Les effets procéduraux du désistement en cours d’instance
Le désistement met fin au litige sans examen du fond. Le tribunal constate ici l’extinction de l’instance suite au désistement de la demanderesse. « Le tribunal prendra acte du désistement d’instance et d’action d’AEF » (Motifs). Cette formalité entraîne le dessaisissement du juge, qui ne statue pas sur le bien-fondé des prétentions initiales. La portée est nette : le désistement pur et simple, intervenu après règlement du différande, clôt définitivement la procédure. Il empêche toute nouvelle action sur les mêmes faits et fondements, garantissant la sécurité juridique.
La sanction des initiatives procédurales abusives par l’article 700
Le succès sur le fond n’est pas requis pour l’allocation de frais irrépétibles. Le tribunal retient que la défenderesse a engagé des frais pour faire reconnaître ses droits. « Pour faire reconnaitre ses droits, BNPP a dû exposer des frais non compris dans les dépens qu’il serait inéquitable de laisser à sa charge » (Motifs). La condamnation prononcée sanctionne ainsi une action jugée inutile, née d’une confusion sur l’identité du véritable débiteur. La valeur de cette solution est de prévenir les actions en justice entachées d’une négligence caractérisée. Elle rejoint une jurisprudence constante sur la fonction indemnitaire de l’article 700.
L’équité guide l’appréciation souveraine des frais exposés
Le juge dispose d’un pouvoir d’appréciation pour évaluer le caractère inéquitable de la charge financière. La décision se fonde sur l’inéquité à laisser les frais à la charge de la défenderesse. Cette notion d’équité, mentionnée dans les motifs, est le critère directeur de l’allocation. La solution est conforme à une jurisprudence similaire qui souligne ce fondement. « qu’il serait inéquitable de laisser à sa charge » (Tribunal de commerce de Clermont-Ferrand, le 10 février 2025, n°2023002247). La portée est pratique : elle permet une indemnisation adaptée aux circonstances de l’espèce, au-delà du strict cadre des dépens.

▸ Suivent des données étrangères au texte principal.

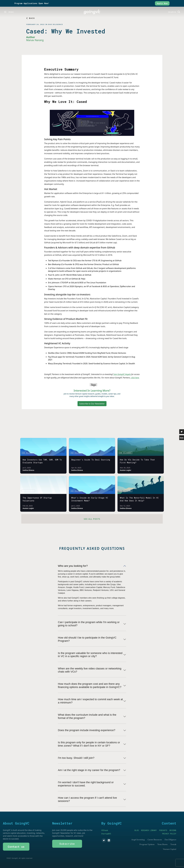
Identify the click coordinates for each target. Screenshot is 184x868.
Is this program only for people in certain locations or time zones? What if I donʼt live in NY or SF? (89, 744)
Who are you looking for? (73, 566)
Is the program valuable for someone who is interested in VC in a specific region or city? (90, 655)
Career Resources (155, 840)
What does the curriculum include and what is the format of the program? (87, 716)
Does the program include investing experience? (86, 730)
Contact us (16, 846)
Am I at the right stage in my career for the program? (89, 770)
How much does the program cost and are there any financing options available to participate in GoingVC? (89, 685)
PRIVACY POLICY (169, 834)
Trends (173, 844)
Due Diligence (170, 840)
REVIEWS (173, 830)
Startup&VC (106, 834)
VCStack (105, 830)
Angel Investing (138, 840)
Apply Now (162, 3)
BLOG (137, 830)
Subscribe (67, 843)
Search (172, 12)
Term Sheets (162, 844)
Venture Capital (170, 849)
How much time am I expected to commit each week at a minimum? (90, 701)
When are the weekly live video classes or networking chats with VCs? (89, 670)
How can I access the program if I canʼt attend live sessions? (87, 799)
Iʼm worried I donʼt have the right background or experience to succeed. (86, 784)
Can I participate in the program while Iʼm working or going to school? (88, 624)
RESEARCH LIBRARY (149, 830)
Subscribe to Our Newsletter (92, 404)
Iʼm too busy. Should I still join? (76, 758)
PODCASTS (163, 830)
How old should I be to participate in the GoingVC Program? (87, 639)
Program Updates (147, 844)
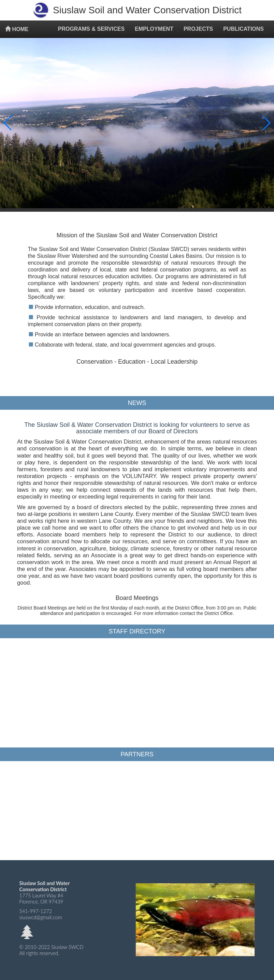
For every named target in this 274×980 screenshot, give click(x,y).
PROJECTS (198, 29)
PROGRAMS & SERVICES (91, 29)
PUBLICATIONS (243, 29)
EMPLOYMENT (154, 29)
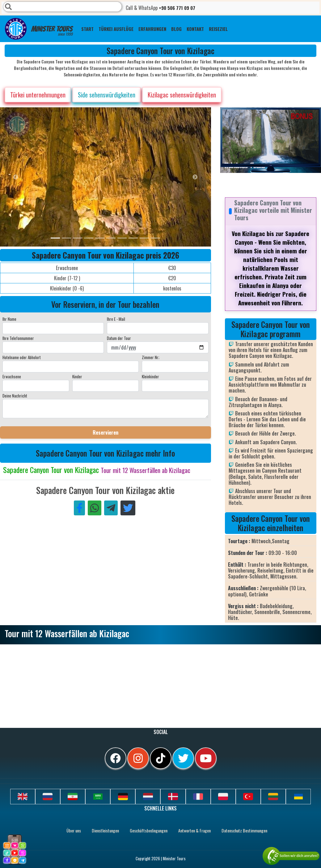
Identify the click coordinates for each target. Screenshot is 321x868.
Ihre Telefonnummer (18, 338)
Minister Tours (39, 29)
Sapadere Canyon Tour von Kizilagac (52, 469)
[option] (123, 177)
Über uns (74, 830)
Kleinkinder (150, 376)
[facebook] (115, 758)
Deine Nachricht (15, 396)
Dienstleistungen (105, 830)
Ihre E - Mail (116, 319)
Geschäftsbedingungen (149, 830)
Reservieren (105, 432)
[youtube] (206, 758)
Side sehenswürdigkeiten (106, 95)
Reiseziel (218, 29)
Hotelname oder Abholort (22, 357)
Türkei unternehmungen (38, 95)
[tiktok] (160, 758)
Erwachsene (11, 376)
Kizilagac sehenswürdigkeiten (182, 95)
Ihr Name (9, 319)
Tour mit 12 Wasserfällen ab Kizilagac (145, 470)
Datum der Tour (119, 338)
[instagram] (138, 758)
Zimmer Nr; (150, 357)
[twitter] (183, 758)
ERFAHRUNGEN (152, 29)
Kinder (77, 376)
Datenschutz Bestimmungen (244, 830)
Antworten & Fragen (194, 830)
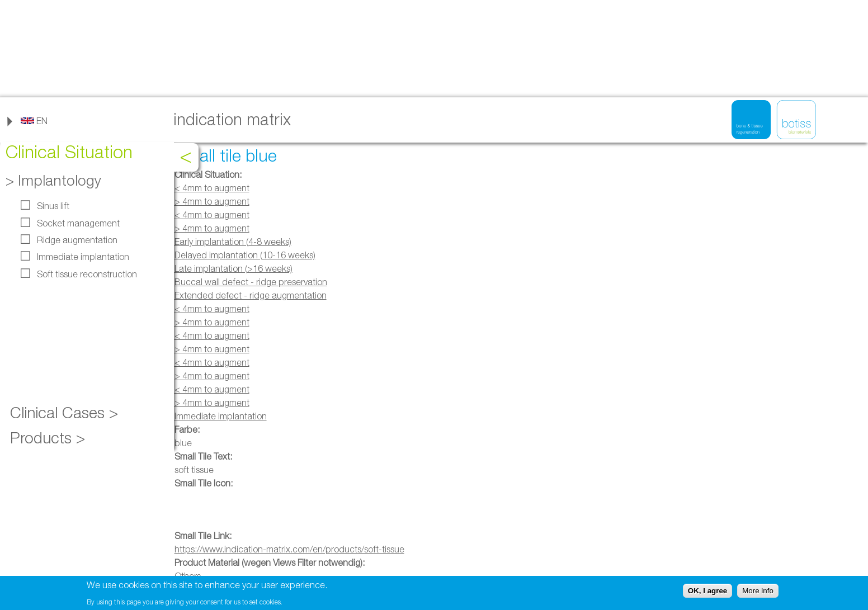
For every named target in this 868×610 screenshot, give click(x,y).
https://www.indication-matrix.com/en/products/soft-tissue (289, 549)
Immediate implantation (83, 257)
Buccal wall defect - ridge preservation (251, 282)
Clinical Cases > (64, 412)
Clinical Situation (69, 152)
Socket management (78, 223)
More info (758, 592)
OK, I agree (707, 592)
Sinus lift (53, 206)
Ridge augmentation (77, 240)
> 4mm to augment (212, 201)
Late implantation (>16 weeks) (233, 268)
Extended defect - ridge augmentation (251, 295)
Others (187, 576)
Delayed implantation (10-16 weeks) (245, 255)
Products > (48, 437)
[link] (34, 121)
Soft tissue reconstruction (87, 274)
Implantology (59, 180)
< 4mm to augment (212, 188)
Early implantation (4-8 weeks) (233, 242)
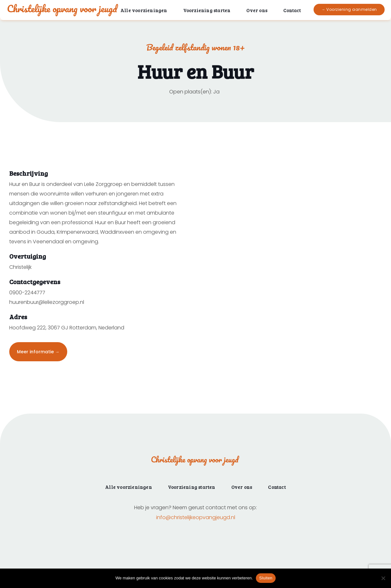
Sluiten (266, 578)
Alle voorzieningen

La dissociation entre l’extinction de l’instance et la condamnation aux frais
Le désistement n’efface pas les conséquences financières d’une procédure engagée à tort. Le tribunal distingue clairement les deux chefs de sa décision. Il prend acte du désistement mais condamne néanmoins la demanderesse aux frais irrépétibles et aux dépens. Cette dissociation est essentielle. Elle signifie que la cessation du litige n’immunise pas contre les conséquences d’une action mal engagée. La valeur de cette jurisprudence est de rappeler que l’article 700 vise à réparer un préjudice procédural distinct, qui subsiste malgré la disparition de l’objet du litige.